THE POET SPEAKS OF RIVERS

after Langston Hughes

I, too, have known rivers.

I’ve known rivers ancient as the world and older than the flow of human blood in human veins.

My soul has grown deep like the rivers.

I’ve known rivers. Rivers that need to be crossed.

Don’t ask me to explain why.

 

I’ve stood beside rivers.

I’ve stood beside one river in particular, the Ohio, where I grew up

and marveled at its grandeur and simplicity,

its power and perseverance.

 

I’ve stood at the falls of the Ohio where no vessel could pass with ease.

I’ve stood among 300-million-year-old fossils preserved in limestone

and looked westward where the river curves silently in the dusk.

 

This river that Jefferson described as “the most beautiful river on Earth.”

Where Lewis and Clark shook hands, I stood resolute with recruited slaves,

including York, who lead the expedition and stands eight feet tall in my memory.

 

I’ve known rivers as means of passage

where Huck and Jim found friendship and freedom on the Mississippi,

where Kurtz navigated deeper and deeper into the darkness of his soul.

 

I’ve known other rivers, too.
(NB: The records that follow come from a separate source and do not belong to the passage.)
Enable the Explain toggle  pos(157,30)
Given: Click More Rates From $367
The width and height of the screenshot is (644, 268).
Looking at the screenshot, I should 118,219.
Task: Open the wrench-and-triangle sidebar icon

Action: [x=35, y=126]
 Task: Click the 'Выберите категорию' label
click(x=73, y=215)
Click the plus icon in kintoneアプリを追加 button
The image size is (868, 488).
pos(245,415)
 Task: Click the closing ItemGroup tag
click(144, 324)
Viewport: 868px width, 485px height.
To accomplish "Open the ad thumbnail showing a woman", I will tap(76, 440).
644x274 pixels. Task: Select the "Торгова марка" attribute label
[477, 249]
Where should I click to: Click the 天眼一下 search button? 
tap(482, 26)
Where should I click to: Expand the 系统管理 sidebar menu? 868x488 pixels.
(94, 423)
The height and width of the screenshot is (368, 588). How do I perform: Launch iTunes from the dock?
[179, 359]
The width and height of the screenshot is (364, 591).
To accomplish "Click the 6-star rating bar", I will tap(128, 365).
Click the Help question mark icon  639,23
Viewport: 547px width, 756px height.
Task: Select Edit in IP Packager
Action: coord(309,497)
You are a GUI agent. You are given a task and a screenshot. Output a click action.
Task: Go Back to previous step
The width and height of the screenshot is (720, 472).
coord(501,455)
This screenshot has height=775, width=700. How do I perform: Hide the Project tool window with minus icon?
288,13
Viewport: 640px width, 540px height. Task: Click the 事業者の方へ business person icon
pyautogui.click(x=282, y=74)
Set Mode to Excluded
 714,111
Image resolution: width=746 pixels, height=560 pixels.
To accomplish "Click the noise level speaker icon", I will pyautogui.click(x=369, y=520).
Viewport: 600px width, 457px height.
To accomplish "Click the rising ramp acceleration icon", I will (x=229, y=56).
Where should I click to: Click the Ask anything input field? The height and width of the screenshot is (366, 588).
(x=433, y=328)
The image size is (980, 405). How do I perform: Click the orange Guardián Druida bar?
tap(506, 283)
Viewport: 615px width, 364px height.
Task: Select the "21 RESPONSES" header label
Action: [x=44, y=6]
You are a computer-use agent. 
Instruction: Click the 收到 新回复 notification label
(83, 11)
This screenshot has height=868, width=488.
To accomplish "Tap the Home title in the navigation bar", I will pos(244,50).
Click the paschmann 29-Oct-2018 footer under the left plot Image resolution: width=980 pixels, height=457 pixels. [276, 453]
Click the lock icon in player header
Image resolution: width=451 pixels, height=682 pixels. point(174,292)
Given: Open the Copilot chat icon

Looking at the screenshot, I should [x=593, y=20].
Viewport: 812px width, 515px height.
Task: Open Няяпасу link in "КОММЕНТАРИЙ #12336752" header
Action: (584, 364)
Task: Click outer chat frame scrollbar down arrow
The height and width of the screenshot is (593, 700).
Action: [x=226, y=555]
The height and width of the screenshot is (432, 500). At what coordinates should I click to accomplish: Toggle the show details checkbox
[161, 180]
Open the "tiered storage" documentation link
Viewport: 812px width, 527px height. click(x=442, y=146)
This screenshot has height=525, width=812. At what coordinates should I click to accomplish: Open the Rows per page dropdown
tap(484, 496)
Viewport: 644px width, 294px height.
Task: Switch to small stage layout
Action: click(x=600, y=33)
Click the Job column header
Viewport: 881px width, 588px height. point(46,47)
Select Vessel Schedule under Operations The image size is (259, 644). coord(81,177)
Rivers that serve as borders between bondage and freedom.

Rivers such as the Rio Grande where families cross fleeing tyranny

into the arms of another kind of tyranny, where children

are pulled from the embrace of mothers

into the arms of frowning strangers.

 

The salt of their tears does not blend with the waters of that river.

 

I’ve also known rivers that embody Christ.

Rivers that carry water as source of nourishment and rebirth.

 

I’ve known rivers like Psalms, and so plant myself beside this copious flow,

this abundance, this water of life.

 

And I dip my hands. I take nourishment and love into my hands,

for love, like water, stays with the person who holds it loosely,

as in an open, cupped hand, as opposed to the one

who tries to contain it, to grip it hard, to possess it.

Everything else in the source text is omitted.